MR. TORRENS M'CULLAGH

The hon. Member for Droitwich had, since the last division, frankly admitted that the great object of the Bill was to secure the power of the lash over those who came under the jurisdiction. If the hon. Baronet were determined to proceed, he was disposed to divide the House against that course.

SIR G. GREY

said, the House had already affirmed the principle of the Bill, which was to extend the summary jurisdiction from offenders of 14 to those of 16 years of age. He, therefore, trusted, although they had rejected a particular species of punishment for the elder class of offenders, they would not now destroy the principle by rejecting the clause altogether; and he thought they had already had divisions enough on the Bill.

MR. BRIGHT

would recommend the hon. Member for Droitwich not to go to a division on the question then. On the question that the Chairman report progress, the Bill had been kept alive only by a majority of 6; on another question the majority was only 9. He thought it would be unwise to proceed with legislation of that nature with such a division of feeling in the House. He would suggest, that under the circumstances it would be best to withdraw the Bill for the present; and two or three years hence, if a case of necessity or desirableness had been made out, the House might return to the consideration of the question, and perhaps decide by a majority which would give weight to the measure proposed.

SIR J. PAKINGTON

was not prepared to admit that the House was so equally divided as the hon. Member for Manchester appeared to suppose. On the question whether the House should or should not go into Committee on the Bill, a full House had divided, and so far he had a right to infer that there was a majority of 60 or 70 Members in favour of that part of the Bill which was retained. If the hon. and learned Member for Dundalk persevered, he should take the sense of the House on the Bill as it stood.

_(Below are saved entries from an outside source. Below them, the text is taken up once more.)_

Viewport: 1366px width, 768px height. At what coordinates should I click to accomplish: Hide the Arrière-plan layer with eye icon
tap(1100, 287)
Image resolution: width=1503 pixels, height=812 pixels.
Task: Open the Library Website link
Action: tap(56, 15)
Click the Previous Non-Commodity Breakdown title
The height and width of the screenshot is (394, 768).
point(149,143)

MR. LAWLESS moved the insertion of a clause exempting Ireland from the operation of the Bill; his principal reason for doing so was, that in Ireland there was not the power of appeal which existed in this country.

LORD NAAS

thought the Bill was more required in Ireland than in any other part of the united kingdom, seeing that so much contamination had arisen there from the overcrowded state of the gaols.

SIR J. PAKINGTON

said, that when he introduced the Juvenile Offenders Bill in 1847, he was strongly appealed to by Irish Members to extend it to Ireland. He declined to do so at the time; but in the following year a Bill for that purpose passed unanimously.

MR. ROEBUCK

said, what the hon. Gentleman the Member for Clonmel complained of was, that there was no uniformity. He said that Ireland differed from England, inasmuch as the accused had not the power of appeal.

SIR J. PAKINGTON

did not know what the hon. Gentleman meant by a power of appeal. He was not aware of the existence of any such power. What the hon. Gentleman called the power of appeal, was no appeal at all. If the hon. Member thought the distinction between the two Acts of so much importance, he could propose a clause on the report.

Bill reported; as amended, to be considered on Thursday, 2nd of May.